Boris Johnson and his French and German counterparts have called for all sides to work towards an urgent easing of tensions in the Persian Gulf.
The Prime Minister, Emmanuel Macron and Angela Merkel said that while they were concerned by the “negative” role Iran has played in the region – including through forces directed by Qassem Soleimani – there was now “an urgent need for de-escalation”.
Gen Soleimani’s assassination by the United States last Friday sparked the crisis, and prompted retaliation threats from the Iranian regime.
In a joint statement released late on Sunday, the three leaders said: “We call on all parties to exercise utmost restraint and responsibility. The current cycle of violence in Iraq must be stopped.

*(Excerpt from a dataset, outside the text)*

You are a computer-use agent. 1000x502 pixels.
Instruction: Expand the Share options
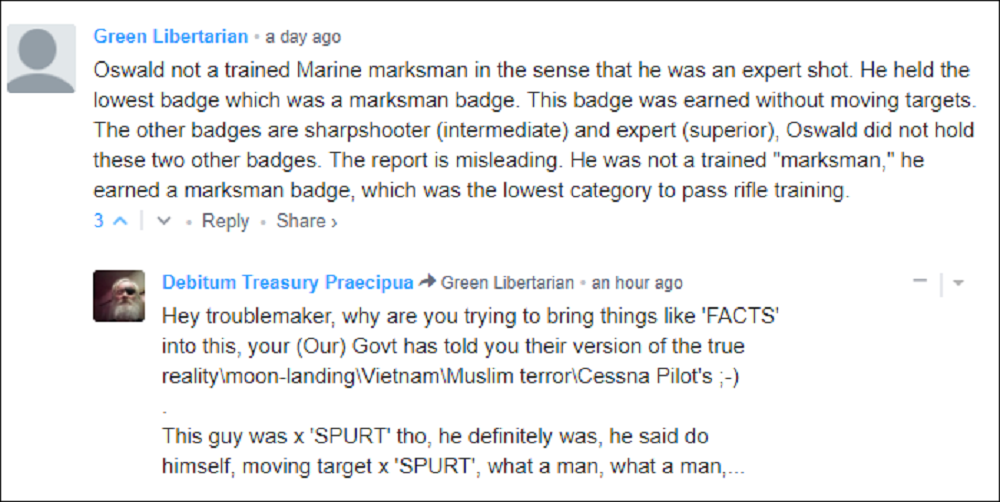307,222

“We specifically call on Iran to refrain from further violent action or proliferation, and urge Iran to reverse all measures inconsistent with the JCPOA (the Iran nuclear deal).
“We recall our attachment to the sovereignty and security of Iraq. Another crisis risks jeopardising years of efforts to stabilise Iraq.
“We also reaffirm our commitment to continue the fight against Daesh (the so-called Islamic State), which remains a high priority. The preservation of the Coalition is key in this regard. We therefore urge the Iraqi authorities to continue providing the Coalition all the necessary support.
“We stand ready to continue our engagement with all sides in order to contribute to defuse tensions and restore stability to the region.”
Around 400 UK troops are stationed in Iraq in the fight against IS, while the US has 5,200, prompting fears of a withdrawal that could cripple the battle against the terror group.
Mr Johnson is to assemble key ministers to discuss the spiralling crisis on Monday afternoon, and is also likely to continue diplomatic discussions with world leaders.
Middle East Minister Andrew Murrison called on players involved to “cool it”, telling Sky News: “I think the Americans are trying to make sure this doesn’t escalate in the sense of Iran taking measures which are disproportionate and which may cause, inevitably, this thing to go on and on and get worse.
“The problem with this is there is a risk of miscalculation and reaching a point which is very difficult to reverse.
“So I would urge all concerned to cool it and that has been the consistent refrain of the UK Government trying to dial down the temperature on this and urge de-escalation.”
Elsewhere, a former US ambassador to Iraq, Afghanistan and Syria criticised the decision not to inform Britain about the strike.
Ryan Crocker told BBC Radio 4’s Today programme he was “concerned” about the White House’s failure to warn allies before it took action.
“Britain is and has been for a number of years our foremost ally,” he said. “When we take an action like this it can have great consequences for our allies. We, I think, owe it to them to consult in advance.”
After speaking to the US President on Sunday, Mr Johnson broke his silence to say the UK “will not lament” the death of the leader who he said was “a threat to all our interests”.
Urging de-escalation from all sides, Mr Johnson said calls for reprisals “will simply lead to more violence in the region and they are in no one’s interest” after the killing in Baghdad on Friday.
But a short while later, Mr Trump threatened to retaliate “perhaps in a disproportionate manner” if Iran strikes a US citizen or target.
These Media Posts will serve as notification to the United States Congress that should Iran strike any U.S. person or target, the United States will quickly & fully strike back, & perhaps in a disproportionate manner. Such legal notice is not required, but is given nevertheless!
— Donald J. Trump (@realDonaldTrump) January 5, 2020
Meanwhile, Iran announced it will abandon the limits in the unravelling nuclear deal on fuel enrichment, its uranium stockpile and research activities in a move that could bring it closer to assembling an atomic bomb.
And The Times quoted an unnamed senior commander in the elite Quds Force, which Gen Soleimani commanded, as warning British soldiers could be fatally attacked as collateral.
“Our forces will retaliate and target US troops in (the) Middle East without any concern about killing its allies, including UK troops, as this has turned in to a fully-fledged war with much collateral damage expected,” the commander said.
The PM said he will be speaking to Iraq “to support peace and stability” after its parliament called for the expulsion of foreign troops, including British soldiers working against IS.
Mr Johnson spoke to President Macron and Chancellor Merkel after arriving back in the UK on Sunday morning from his Caribbean holiday amid mounting criticism.
Meanwhile, Iraq’s parliament passed a non-legally binding bill calling for the expulsion of all foreign forces.
The Ministry of Defence was understood to be awaiting the decision of the Iraqi government before acting over UK soldiers based there as part of the US-led coalition.
A UK Government spokesman said: “We urge the Iraqi government to ensure the coalition is able to continue our vital work countering this shared threat.”